During the inquiry, there was a protracted stand-off with the company's founder and now chief executive, who initially refused to attend parliament and give evidence unless the members of the business committee came to Shirebrook themselves.
Committee chairman Iain Wright told Sky News that during the impasse, Ashley told the MPs to visit the factory unannounced, which is exactly what they did on Monday, arriving for an official visit after short notice.
The impromptu trip quickly descended into farce, however. Having first being made to feel "unwelcome", the MPs were taken on a circuitous tour they said avoided the main warehouse for several hours.
At the end of the tour, the politicians were shown to a meeting room where they could have a private conversation.
Redcar MP Anna Turley claimed a recording device – a camera, specifically - was brought into the room by a member of staff and placed under a chair.
Now Wright, who said any trust they had built up with Ashley had been "destroyed", has written to the businessman demanding to know "how the camera came to be in the room and who authorised it".
Ashley initially claimed Turley placed the device in the room herself, although to what end was not made clear.

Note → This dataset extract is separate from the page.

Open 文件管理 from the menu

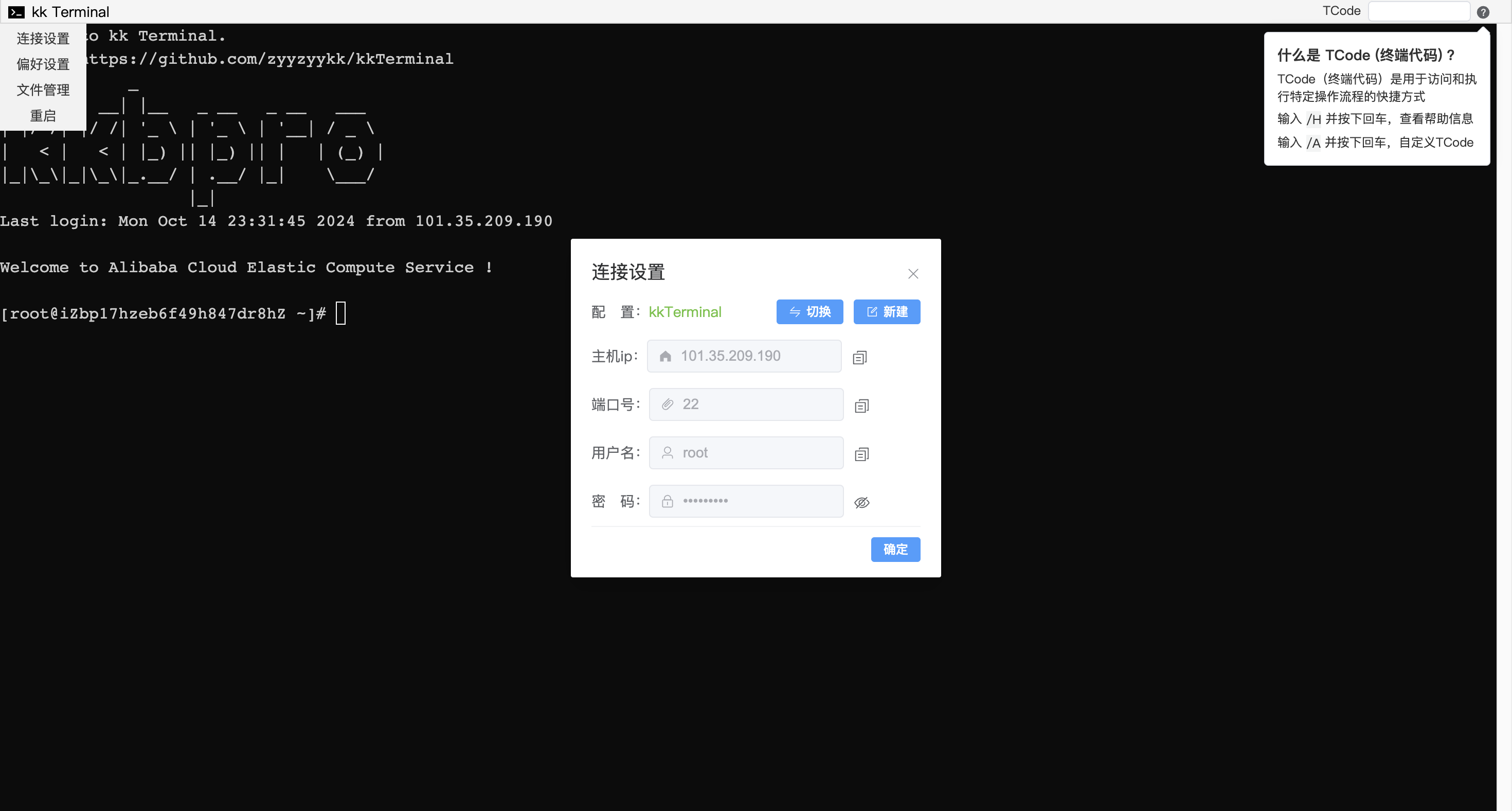[43, 90]
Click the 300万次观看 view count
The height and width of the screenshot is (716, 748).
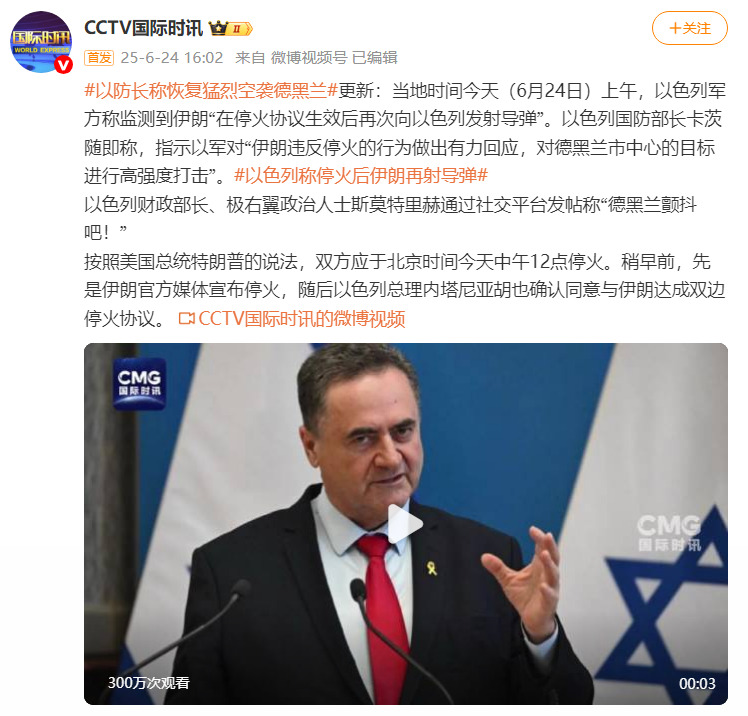149,683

Wright said he was prepared to dismiss this as "a spur of the moment misjudgement, rather than what would be a very serious allegation" and added that the camera was the "same as that used by your staff to record our visit".
Sports Direct's only comment on the matter states that bosses did not authorise a camera to be placed in the room. The firm questioned the "veracity" of the device.
Sports Direct denies it spied on MP's during warehouse visit
8 November
Scandal-struck retailer Sports Direct faced an impromptu visit from six MPs on the parliamentary business committee to its Shirebrook warehouse in Derbyshire yesterday, which the Daily Telegraph says quickly descended "into farce".
One of the MPs, Labour's representative for Redcar, Anna Turley, revealed on Twitter that after being ushered into a meeting room a member of staff came in to deliver sandwiches and placed a recording device under a chair.
Turley told the Telegraph: "I couldn't believe it. I watched her put the device on the floor and when she left I said: 'Bloody hell guys, they are trying to record us.' It's not James Bond, more Austin Powers."
In an interview on the BBC's Today programme, she said that the episode added to concerns over the firm's treatment of employees, says The Guardian.
Turley said: "If they do this to us as parliamentarians, what do they do to staff who aren't able to answer back, who aren’t unionised and who fear for their jobs?"
Sports Direct has issued a public statement denying any knowledge of the recording device, or that it authorised its use. It said the "veracity" of the camera was still being established.
The company said that reporting of the alleged recording had overshadowed "the truly important issues that this visit should have focused on – the true working conditions and worker satisfaction at Shirebrook".
Sports Direct says it publicly welcomed the MPs' visit, which was made at just one hour's notice and was nominally in response to a longstanding invitation from the company's founder Mike Ashley.
But the good feeling towards the group of six MPs was not reflected in Turley's version of events. The Redcar MP also raised doubts over Sports Direct's claims that the visit painted the facility in a more positive light.
She says the group were made to feel unwelcome and were taken on a "wild goose chase" around the vast site before being shown the warehouse, and that they were effectively "man-marked" with cameras and recording equipment.
Turley told the Guardian that conditions at the Shirebrook warehouse, which her committee had branded a Victorian workhouse in a report in the summer, were "dark, dingy and chaotic".